All TCP/IP connections have 4 numbers. Suppose it is between Alice and Bob.
We have Alice_IP and Alice_Port, and we have Bob_IP and Bob_Port.
When there is a NAT between them (say, translating Alice-side requests), takes the Alice_IP and Alice_Port and replaces them with NAT_IP and NAT_Port.
So to Bob and all networks between the NAT and Bob, the connection is between NAT_IP and NAT_Port and Bob_IP and Bob_Port.
The NAT keeps a table saying "Packets from Bob_IP and Bob_Port targeting NAT_IP and NAT_Port gets translated to Alice_IP and Alice_Port".
While this is typically used so that private IP addresses can be used by Alice and her friends, and the NAT owns a NAT_IP that is a public IP valid on the entire internet.
But you can also have layers of NAT between Alice and Bob, some facing Alice some facing Bob. It could even be used to when the addresses translated-to are real public internet addresses (but I don't see much point).
DHCP solves a different problem. When you connect to a network, you may not have an IP address. DHCP is a way your computer can broadcast "Hello, this is me [ethernet hardware id], I need an IP address, can anyone help me?"
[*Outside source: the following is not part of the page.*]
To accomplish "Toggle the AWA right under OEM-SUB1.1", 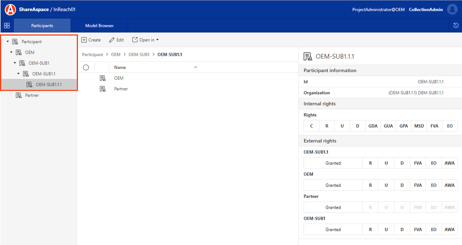I will pyautogui.click(x=449, y=163).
Often a router will be configured to respond with "Sure, here is an IP address", and the router remembers (a) your mac address has that IP address, and (b) the IP address is on that particular sub-network.
Where it gets those IP addresses is not something DHCP concerns itself about. On a typical consumer router, it grabs them from a pool of IP addresses reserved for private use, 10.xx.xx.xx, or 192.168.xx.xx.
The problem is then that the rest of the internet cannot route to those addresses. In fact, many routers on the internet are configured to just drop packets with those addresses.
Your consumer router connects to your ISP's router (or equivalent), which in turn distributes it an IP address. Your router typically does NAT, converting the DHCP-from-private-IP address connections of your household computers to its own DHCP-from-ISP provided IP address. Possibly your ISP then translates your router's IP address into a real internet IP address using yet another layer of NAT; or, maybe your ISP owns enough IP addresses that they can give your router a "real on the internet" IP address.
The downside to this NAT is that your computer doesn't have a unique identity. So when someone wants to connect to your computer, if they send a packet at what appears to be your computer's IP address, they instead send it to the router.
And the router may not have an entry in its NAT table for this new, unsolicited connection, so it drops the connection as nonsense.
There are hacks to get around this of varying effectiveness.